In the "C++ Primer" book it is said that decimal literals have the smallest type of int, long or long long in which the literal's value fits, and it is an error to use a literal that is too large to fit in the largest related type. So, i guess, that the max decimal literal is the max value long long can hold.
But I tried it: printed the max long long value, then a decimal literal higher. I thought it had to cause an error, but it was okay. I then tried to print a decimal literal higher than the unsigned long long max value - it wrapped around.
Here is my code:
#include <iostream>
#include <limits>
using namespace std;
int main() {
cout << LONG_LONG_MAX << endl;
cout << 9223372036854775808 << endl;
cout << ULONG_LONG_MAX << endl;
cout << 18446744073709551616 << endl;
}
Here is the output:
9223372036854775807
9223372036854775808
18446744073709551615
0
Explain please, why a decimal literal can be higher than the long long max value
UPD:
I noticed that there actually were warnings. I work under CodeBlocks, and on rebuilding and reruning your project it doesn't print warnings again, if the code isn't changed. So I just didn't notice. There were 3 warnings:
integer constant is so large that it is unsigned (8)

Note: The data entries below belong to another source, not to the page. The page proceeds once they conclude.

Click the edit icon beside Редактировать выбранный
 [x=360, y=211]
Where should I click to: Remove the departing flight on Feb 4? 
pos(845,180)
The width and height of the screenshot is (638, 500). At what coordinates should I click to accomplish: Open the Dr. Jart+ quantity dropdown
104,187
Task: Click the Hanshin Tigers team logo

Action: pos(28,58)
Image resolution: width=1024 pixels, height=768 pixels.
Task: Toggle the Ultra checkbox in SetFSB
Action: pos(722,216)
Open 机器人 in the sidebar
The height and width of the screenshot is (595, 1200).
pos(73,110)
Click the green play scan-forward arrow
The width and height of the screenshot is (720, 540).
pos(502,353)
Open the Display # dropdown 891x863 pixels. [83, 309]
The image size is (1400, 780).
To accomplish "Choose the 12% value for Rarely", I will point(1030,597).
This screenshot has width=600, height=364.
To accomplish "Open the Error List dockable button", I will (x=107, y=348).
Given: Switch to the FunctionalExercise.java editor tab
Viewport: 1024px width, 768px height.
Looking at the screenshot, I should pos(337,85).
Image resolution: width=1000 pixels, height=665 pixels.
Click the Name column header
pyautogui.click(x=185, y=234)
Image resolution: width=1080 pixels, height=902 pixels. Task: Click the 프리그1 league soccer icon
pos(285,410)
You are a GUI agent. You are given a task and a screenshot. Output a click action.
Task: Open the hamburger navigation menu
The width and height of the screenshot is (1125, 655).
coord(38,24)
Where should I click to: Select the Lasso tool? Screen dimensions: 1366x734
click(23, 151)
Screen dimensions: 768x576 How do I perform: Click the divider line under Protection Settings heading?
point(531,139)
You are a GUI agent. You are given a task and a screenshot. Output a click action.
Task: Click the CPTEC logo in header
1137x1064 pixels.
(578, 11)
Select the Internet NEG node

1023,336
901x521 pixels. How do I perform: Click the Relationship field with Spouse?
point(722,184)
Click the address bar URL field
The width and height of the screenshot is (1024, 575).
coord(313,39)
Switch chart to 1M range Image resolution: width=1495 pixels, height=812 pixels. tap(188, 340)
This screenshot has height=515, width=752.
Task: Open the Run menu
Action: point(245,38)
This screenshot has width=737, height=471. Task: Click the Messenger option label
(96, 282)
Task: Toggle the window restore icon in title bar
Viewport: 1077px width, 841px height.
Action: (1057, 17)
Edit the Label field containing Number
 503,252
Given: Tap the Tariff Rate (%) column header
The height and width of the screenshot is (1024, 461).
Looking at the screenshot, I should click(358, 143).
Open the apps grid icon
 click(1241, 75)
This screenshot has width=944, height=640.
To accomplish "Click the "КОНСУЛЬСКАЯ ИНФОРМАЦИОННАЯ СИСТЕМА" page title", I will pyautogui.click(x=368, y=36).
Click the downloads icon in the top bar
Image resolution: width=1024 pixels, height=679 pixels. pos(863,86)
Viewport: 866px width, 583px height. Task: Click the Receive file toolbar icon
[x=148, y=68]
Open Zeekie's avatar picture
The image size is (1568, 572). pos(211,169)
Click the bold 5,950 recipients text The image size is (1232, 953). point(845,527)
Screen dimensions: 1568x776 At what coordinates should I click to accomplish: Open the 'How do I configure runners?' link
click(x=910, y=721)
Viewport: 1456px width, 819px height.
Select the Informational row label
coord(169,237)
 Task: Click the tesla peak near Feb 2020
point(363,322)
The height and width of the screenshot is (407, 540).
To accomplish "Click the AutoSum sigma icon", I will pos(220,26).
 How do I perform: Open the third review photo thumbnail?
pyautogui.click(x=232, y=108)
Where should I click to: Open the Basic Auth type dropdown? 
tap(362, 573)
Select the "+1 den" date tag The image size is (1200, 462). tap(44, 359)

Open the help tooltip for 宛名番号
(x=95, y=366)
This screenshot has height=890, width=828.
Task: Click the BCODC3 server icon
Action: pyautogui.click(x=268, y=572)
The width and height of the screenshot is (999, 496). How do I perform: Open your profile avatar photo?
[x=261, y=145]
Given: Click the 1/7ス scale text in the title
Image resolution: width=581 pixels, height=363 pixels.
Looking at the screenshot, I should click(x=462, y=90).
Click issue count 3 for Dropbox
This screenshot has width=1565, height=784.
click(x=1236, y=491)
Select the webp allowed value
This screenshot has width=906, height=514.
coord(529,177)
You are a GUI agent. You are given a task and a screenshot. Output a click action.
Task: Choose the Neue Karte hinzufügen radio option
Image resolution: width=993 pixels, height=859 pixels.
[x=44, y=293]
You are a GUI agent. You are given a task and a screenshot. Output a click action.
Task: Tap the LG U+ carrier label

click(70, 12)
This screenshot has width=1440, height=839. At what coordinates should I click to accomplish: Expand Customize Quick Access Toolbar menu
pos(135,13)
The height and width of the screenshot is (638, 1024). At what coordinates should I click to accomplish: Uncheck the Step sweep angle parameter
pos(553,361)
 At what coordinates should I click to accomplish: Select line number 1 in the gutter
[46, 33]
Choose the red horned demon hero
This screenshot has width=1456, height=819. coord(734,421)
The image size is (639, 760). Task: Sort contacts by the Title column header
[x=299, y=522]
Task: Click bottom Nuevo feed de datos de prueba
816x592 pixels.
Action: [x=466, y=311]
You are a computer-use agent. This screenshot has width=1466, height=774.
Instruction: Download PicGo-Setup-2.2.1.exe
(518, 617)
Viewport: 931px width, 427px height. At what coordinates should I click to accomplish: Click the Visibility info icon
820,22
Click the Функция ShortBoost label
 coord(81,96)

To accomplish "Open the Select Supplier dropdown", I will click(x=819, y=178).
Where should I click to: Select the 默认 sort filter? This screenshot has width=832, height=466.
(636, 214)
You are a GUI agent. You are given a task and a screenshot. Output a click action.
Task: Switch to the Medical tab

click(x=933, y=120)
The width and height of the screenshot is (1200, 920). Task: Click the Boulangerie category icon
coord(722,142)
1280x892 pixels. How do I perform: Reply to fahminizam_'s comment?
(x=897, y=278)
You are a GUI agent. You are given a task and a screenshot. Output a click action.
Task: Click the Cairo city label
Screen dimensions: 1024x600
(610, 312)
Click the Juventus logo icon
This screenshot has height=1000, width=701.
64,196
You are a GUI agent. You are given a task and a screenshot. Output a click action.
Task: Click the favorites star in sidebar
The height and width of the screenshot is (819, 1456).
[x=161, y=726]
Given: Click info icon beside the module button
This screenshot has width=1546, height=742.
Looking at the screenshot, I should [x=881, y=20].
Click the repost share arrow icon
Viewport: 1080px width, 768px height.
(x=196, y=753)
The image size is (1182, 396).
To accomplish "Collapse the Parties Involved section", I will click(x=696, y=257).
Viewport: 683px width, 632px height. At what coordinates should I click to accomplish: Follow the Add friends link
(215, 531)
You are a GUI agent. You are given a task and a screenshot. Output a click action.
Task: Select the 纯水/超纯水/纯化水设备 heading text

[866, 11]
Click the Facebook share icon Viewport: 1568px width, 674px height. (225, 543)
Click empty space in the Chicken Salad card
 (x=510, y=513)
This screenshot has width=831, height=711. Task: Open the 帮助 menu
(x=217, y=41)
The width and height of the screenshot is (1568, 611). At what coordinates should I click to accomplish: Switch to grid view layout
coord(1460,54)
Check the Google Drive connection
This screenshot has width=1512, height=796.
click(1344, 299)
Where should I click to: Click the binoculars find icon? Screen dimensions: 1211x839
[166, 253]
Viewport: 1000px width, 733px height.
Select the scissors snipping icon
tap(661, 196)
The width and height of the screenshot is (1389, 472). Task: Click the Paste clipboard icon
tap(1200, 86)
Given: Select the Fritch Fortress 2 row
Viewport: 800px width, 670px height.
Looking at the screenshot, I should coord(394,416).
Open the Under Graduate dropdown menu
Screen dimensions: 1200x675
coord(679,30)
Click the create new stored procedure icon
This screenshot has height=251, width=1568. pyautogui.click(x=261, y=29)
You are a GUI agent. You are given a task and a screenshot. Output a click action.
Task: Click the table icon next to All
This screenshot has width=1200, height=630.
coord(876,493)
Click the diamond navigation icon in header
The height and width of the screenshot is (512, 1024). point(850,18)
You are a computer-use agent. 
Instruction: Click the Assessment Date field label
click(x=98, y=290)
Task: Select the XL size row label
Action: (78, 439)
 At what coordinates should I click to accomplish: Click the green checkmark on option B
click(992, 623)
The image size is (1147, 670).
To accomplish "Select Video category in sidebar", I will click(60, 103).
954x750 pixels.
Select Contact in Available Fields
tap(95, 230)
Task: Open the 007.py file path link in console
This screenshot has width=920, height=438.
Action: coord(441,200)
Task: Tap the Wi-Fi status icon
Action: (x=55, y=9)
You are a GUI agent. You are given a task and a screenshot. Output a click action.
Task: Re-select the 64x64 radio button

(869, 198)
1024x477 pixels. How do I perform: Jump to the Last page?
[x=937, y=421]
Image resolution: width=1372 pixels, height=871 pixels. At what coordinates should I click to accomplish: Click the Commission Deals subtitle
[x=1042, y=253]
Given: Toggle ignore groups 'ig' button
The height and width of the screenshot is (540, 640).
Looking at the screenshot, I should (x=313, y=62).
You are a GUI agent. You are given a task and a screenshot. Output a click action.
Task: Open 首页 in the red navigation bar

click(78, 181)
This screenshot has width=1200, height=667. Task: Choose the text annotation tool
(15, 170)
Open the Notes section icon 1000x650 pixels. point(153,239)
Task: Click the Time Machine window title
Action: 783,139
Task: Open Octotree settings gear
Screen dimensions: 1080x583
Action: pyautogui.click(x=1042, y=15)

this decimal constant is unsigned only in ISO C90 (8)
integer constant is too large for its type (10)
But output was the same. Then I noticed that in debugger options I forgot to fill in the 'executable path' line, so I pasted there my gdb path. But I don't think it mattered.
Afterwards I noticed that I didn't choose the 'have g++ follow c++11' option in compiler settings. I did choose and compiler then printed both warnings and some errors. There wasn't the this decimal constant is unsigned only in ISO C90 warning, but was an ..\main.cpp|8|error: ambiguous overload for 'operator<<' (operand types are 'std::ostream {aka std::basic_ostream<char>}' and '<unnamed-signed:128>')| error. Also it didn't recognise limits with LONG_LONG_MAX and ULONG_LONG_MAX, but recognised climits with LLONG_MAX and ULLONG_MAX.
With c++98 there were warnings like in the first case (without any option chosen) and it didn't recognise limits, only climits. When I changed the header name, the output was like in the beginning.
The compiler is set to GNU GCC Compiler.
Maybe someone could explain why compiler supports limits if I don't specify standard, and then, I think, the question is closed.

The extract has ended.